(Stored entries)

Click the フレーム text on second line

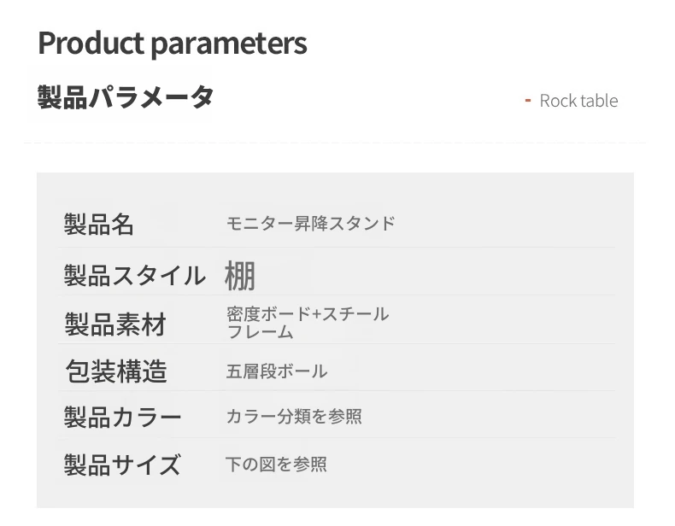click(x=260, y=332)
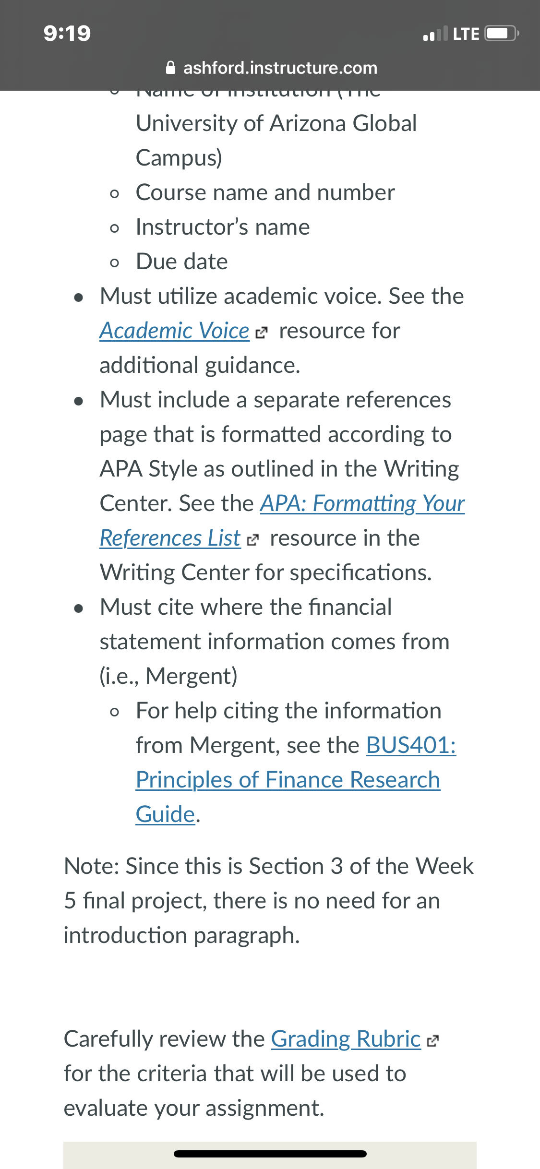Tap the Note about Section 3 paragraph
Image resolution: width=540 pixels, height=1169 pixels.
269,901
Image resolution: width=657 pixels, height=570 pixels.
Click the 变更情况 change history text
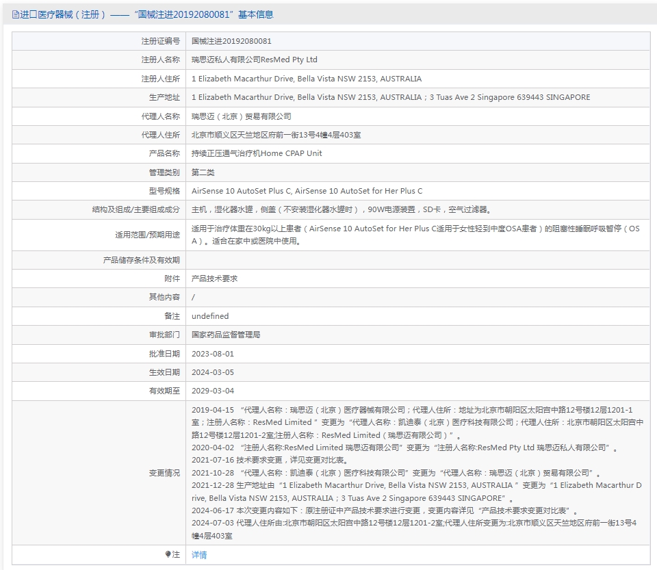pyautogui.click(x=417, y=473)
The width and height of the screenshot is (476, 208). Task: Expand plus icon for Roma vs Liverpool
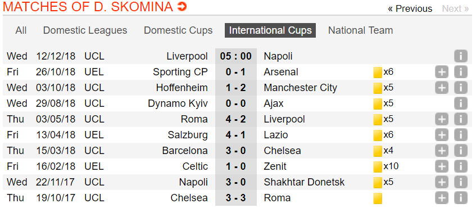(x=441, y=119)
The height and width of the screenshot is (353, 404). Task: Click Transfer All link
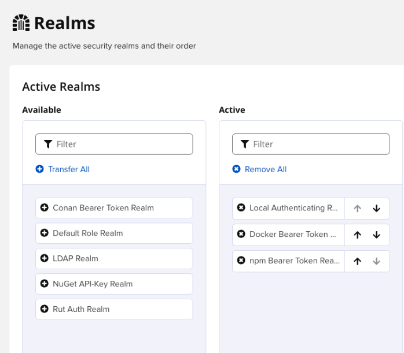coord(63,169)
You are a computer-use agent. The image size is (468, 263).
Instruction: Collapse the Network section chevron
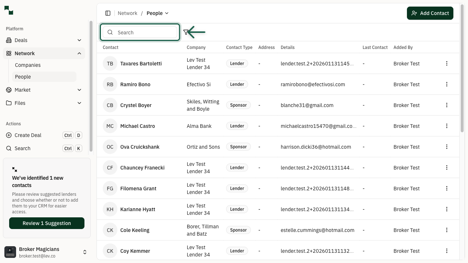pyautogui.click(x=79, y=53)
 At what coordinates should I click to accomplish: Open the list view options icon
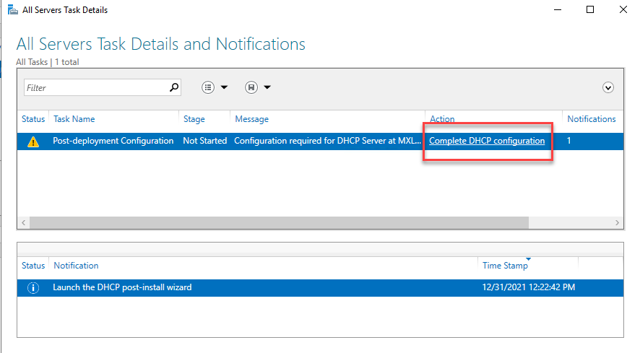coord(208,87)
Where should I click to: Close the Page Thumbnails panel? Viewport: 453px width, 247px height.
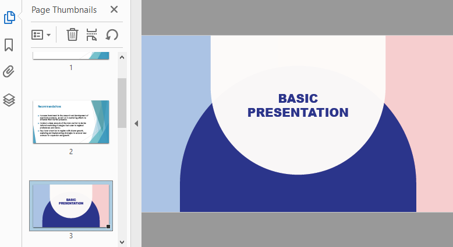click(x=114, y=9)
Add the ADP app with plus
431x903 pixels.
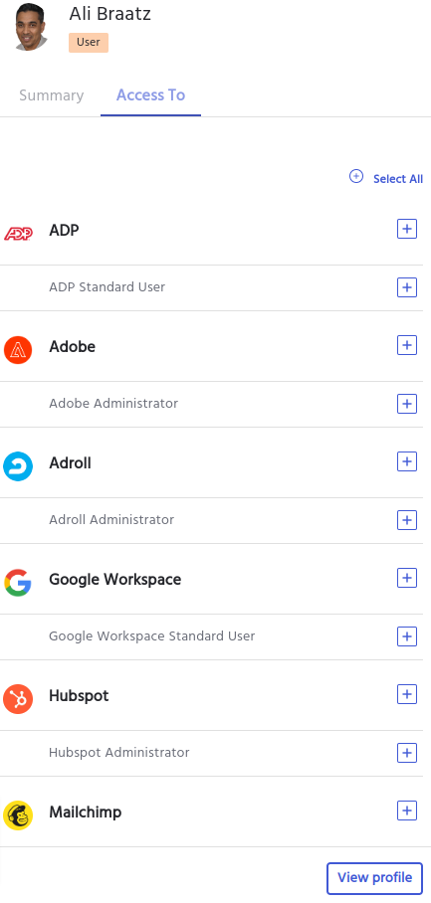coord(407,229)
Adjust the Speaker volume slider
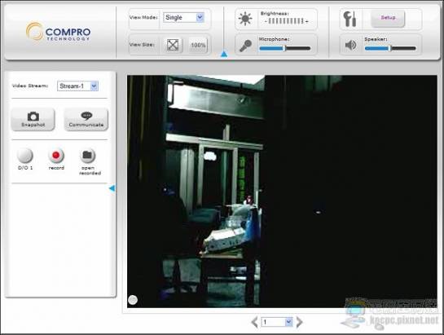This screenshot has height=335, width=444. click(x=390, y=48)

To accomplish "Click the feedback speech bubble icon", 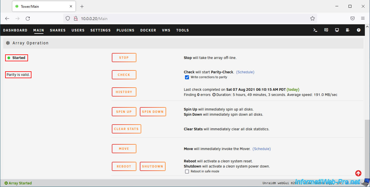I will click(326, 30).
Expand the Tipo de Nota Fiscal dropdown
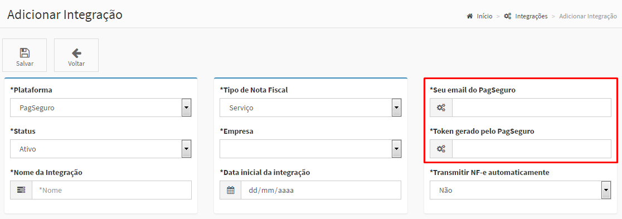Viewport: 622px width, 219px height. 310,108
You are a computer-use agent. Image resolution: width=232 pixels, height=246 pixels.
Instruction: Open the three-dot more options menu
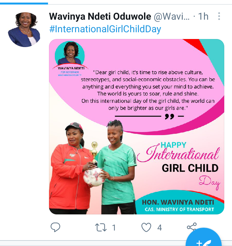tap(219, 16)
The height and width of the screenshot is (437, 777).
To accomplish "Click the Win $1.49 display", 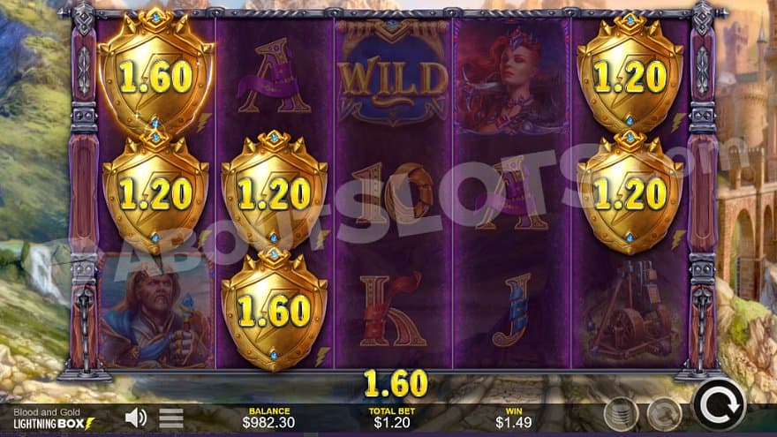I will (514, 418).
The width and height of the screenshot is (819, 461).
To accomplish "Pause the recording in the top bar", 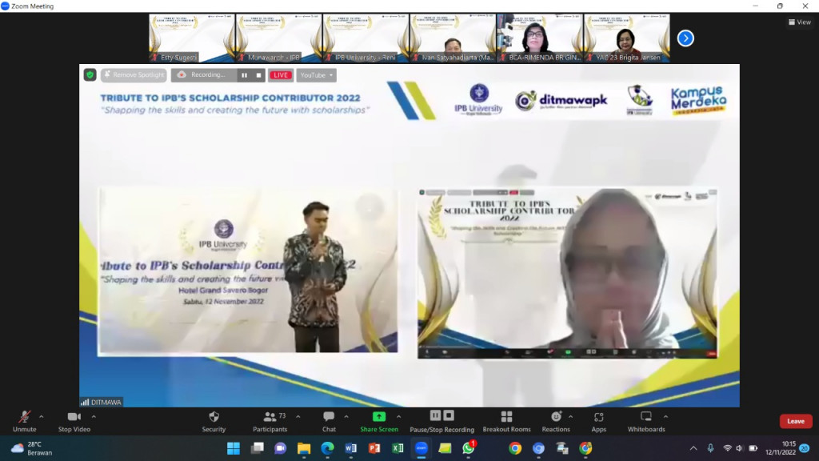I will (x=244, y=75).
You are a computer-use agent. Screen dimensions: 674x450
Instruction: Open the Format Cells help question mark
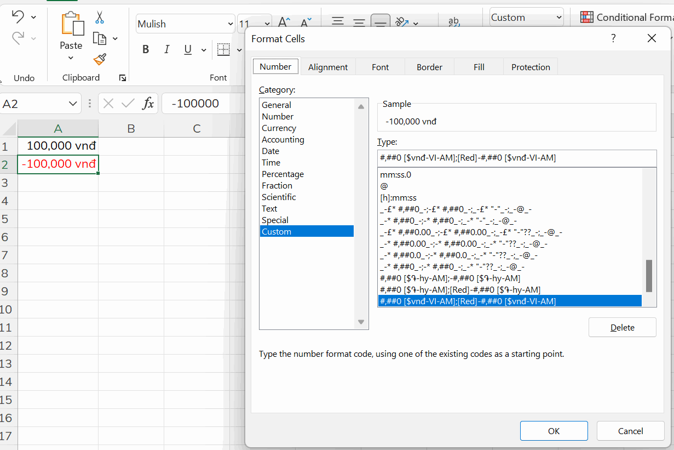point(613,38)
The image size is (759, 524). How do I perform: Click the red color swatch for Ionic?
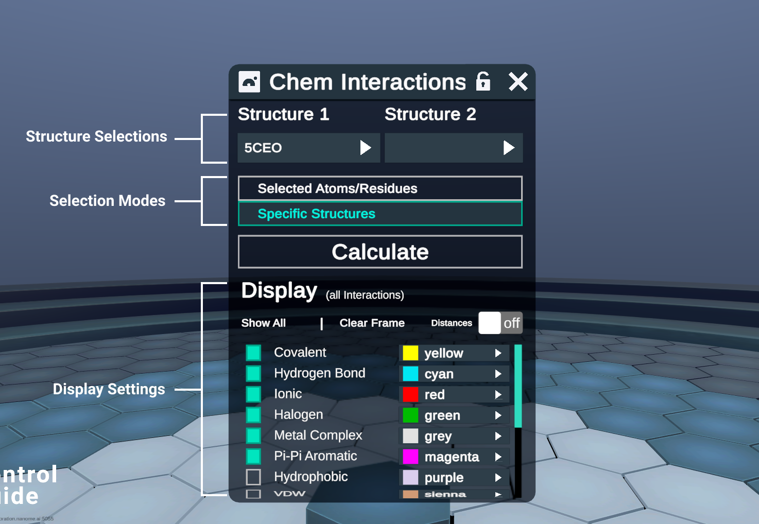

TASK DESCRIPTION | Lines in the data that hold "computer" are to be counted, and the number alone reported.

OUTPUT OF THE TASK | 3